Before building Docker images, create your configuration files:

# Create Docker config from example
cp config.docker.toml.example config.docker.toml
# Edit config.docker.toml and add your OpenAI API key (or leave empty and use env vars)

# Create .env file for runtime overrides
cp .env.example .env
# Edit .env and configure your API keys

Configuration

Docker images bake in config.docker.toml as the default config. Settings can be overridden at runtime via environment variables using the TDP_ prefix and __ (double underscore) as a separator for nested keys.

For example, to set the OpenAI API key:

TDP_DATA_ACCESS__EMBED__OPENAI__API_KEY=sk-proj-...

There are two ways to pass environment variables to the containers:

env_file directive in docker-compose.yml — add env_file: .env to a service to inject all variables from .env directly into the container.
environment block with interpolation — reference host/.env variables using ${VAR} syntax in docker-compose.yml. Note: Docker Compose auto-loads .env only for ${...} interpolation within the compose file itself, it does not automatically pass .env variables into containers.

To get started, copy the example env file and fill in your values:

cp .env.example .env

Startup order

The mcp and web services use depends_on with a health check on Qdrant's /healthz endpoint. They will not start until Qdrant is ready to accept connections.
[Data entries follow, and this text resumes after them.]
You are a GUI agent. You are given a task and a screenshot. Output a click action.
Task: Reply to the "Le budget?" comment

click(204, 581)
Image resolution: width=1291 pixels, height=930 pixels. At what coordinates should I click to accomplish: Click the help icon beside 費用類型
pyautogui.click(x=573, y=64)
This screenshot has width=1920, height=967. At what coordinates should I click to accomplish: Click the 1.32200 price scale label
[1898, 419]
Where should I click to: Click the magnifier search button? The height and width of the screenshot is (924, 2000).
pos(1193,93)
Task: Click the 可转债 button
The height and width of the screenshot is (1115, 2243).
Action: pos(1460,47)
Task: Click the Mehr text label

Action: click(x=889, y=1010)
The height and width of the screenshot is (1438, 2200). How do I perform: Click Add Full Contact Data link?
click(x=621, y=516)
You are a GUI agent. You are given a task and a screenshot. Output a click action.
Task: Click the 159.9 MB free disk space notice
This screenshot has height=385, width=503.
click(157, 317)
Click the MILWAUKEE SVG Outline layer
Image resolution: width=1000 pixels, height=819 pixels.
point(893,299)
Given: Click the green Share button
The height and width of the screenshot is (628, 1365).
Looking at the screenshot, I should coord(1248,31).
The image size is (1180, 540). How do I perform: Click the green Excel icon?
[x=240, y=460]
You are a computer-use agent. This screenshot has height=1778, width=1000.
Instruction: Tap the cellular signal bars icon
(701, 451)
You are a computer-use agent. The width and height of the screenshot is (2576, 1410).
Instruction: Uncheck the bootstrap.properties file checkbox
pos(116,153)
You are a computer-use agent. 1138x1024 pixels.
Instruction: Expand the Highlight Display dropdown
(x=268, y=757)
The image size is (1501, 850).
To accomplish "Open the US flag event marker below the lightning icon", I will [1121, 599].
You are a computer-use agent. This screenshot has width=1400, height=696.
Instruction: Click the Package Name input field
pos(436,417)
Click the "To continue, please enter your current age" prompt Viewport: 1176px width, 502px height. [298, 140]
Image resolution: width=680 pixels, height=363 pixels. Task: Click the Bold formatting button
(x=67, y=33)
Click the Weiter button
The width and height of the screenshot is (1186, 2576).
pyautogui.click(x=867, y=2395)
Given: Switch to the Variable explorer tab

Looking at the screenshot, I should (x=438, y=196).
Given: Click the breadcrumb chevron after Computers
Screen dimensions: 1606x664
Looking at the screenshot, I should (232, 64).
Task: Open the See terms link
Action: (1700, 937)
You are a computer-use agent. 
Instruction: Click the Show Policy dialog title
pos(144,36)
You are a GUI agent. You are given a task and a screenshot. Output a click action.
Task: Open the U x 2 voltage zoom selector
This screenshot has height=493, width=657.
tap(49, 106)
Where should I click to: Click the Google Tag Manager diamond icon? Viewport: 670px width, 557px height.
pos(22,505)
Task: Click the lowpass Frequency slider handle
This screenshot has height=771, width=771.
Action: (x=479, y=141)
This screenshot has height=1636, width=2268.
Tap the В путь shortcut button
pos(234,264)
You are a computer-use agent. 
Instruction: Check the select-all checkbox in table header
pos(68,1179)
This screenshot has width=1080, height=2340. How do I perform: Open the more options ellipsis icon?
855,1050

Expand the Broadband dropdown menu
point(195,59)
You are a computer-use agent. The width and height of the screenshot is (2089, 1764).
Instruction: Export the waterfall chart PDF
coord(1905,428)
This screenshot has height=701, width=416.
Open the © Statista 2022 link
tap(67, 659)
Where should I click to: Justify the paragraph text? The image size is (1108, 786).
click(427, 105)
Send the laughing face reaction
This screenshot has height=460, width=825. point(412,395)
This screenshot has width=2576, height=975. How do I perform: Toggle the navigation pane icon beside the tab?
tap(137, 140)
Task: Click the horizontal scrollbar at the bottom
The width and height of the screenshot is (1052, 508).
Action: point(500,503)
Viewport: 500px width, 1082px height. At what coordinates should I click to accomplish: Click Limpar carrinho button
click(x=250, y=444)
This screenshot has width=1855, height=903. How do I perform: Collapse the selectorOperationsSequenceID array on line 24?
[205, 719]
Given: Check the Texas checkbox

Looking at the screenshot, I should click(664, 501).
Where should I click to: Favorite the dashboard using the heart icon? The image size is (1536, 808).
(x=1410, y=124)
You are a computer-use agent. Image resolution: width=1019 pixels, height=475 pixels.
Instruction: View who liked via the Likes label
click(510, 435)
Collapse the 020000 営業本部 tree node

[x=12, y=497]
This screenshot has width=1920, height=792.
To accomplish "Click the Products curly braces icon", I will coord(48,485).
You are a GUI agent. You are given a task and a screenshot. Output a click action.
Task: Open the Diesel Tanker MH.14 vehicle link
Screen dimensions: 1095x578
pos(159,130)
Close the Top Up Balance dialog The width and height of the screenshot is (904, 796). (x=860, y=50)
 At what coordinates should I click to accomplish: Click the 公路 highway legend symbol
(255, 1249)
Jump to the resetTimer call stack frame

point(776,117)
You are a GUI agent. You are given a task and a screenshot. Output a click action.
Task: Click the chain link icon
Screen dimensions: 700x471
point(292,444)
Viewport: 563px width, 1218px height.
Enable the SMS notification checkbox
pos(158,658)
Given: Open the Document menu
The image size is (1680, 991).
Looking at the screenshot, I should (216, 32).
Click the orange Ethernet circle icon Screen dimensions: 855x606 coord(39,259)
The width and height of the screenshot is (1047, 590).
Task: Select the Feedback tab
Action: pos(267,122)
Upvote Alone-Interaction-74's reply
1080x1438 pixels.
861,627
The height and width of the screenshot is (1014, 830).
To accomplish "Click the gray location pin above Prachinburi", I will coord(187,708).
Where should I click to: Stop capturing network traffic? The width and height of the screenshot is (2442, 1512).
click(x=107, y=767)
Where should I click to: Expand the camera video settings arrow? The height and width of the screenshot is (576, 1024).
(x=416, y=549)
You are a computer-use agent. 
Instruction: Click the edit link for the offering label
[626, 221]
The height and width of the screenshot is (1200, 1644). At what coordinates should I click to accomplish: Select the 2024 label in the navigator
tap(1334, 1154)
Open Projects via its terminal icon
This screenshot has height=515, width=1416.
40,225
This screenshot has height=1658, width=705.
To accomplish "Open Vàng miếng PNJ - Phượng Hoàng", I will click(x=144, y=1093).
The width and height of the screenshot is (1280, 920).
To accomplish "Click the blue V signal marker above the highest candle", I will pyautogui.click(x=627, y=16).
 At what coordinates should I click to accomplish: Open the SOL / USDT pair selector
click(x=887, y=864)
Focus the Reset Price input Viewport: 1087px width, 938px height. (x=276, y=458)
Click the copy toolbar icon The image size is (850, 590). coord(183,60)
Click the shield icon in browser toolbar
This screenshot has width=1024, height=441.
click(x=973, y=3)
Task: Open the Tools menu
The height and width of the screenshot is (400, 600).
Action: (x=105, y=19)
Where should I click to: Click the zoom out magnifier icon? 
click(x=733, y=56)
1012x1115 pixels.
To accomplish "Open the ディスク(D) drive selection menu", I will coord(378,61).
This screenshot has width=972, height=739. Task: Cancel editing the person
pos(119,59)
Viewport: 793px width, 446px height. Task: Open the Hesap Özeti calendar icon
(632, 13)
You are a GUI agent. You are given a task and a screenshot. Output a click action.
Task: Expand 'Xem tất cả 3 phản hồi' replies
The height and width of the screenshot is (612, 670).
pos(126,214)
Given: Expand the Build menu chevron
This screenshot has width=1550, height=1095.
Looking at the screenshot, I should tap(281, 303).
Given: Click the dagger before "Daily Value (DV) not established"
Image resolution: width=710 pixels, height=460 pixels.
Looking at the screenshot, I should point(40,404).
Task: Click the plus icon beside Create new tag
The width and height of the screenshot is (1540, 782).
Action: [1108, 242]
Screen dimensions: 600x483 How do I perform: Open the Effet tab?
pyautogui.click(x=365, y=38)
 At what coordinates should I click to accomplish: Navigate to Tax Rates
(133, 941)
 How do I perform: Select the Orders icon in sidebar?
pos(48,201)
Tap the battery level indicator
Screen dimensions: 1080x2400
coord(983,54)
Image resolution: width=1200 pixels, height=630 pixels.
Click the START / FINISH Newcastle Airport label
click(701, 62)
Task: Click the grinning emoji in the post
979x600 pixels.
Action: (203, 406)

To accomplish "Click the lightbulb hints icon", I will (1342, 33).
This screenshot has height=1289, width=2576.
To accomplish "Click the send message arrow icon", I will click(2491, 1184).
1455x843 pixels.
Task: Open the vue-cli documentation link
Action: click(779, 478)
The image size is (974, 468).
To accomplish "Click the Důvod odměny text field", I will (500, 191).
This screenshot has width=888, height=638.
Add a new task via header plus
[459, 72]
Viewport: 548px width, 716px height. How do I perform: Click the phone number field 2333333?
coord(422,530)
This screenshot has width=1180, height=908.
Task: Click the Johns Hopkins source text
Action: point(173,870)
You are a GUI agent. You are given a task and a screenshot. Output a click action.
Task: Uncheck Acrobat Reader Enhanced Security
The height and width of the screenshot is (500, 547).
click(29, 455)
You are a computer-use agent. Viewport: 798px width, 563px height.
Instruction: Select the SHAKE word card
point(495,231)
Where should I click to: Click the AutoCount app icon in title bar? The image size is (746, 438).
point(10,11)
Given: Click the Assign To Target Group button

If you need to rebuild after changing config.docker.toml, run docker compose up --build since the config is copied into the image at build time.

CLI Tools

All CLI tools live in the tools crate and are run via cargo run -p tools --bin <name>.

initialize

Parses TDP markdown files, computes embeddings, builds IDF, and upserts everything into Qdrant + SQLite.

make init
# or: cargo run --release -p tools --bin initialize

smoke_test

End-to-end verification: searches every (league, year) combination across all three search types (sparse, dense, hybrid) against a live Qdrant instance. Run after reindexing to catch filter mismatches or embedding alignment issues.

make smoke-test

repl

Interactive search REPL for testing queries from the terminal.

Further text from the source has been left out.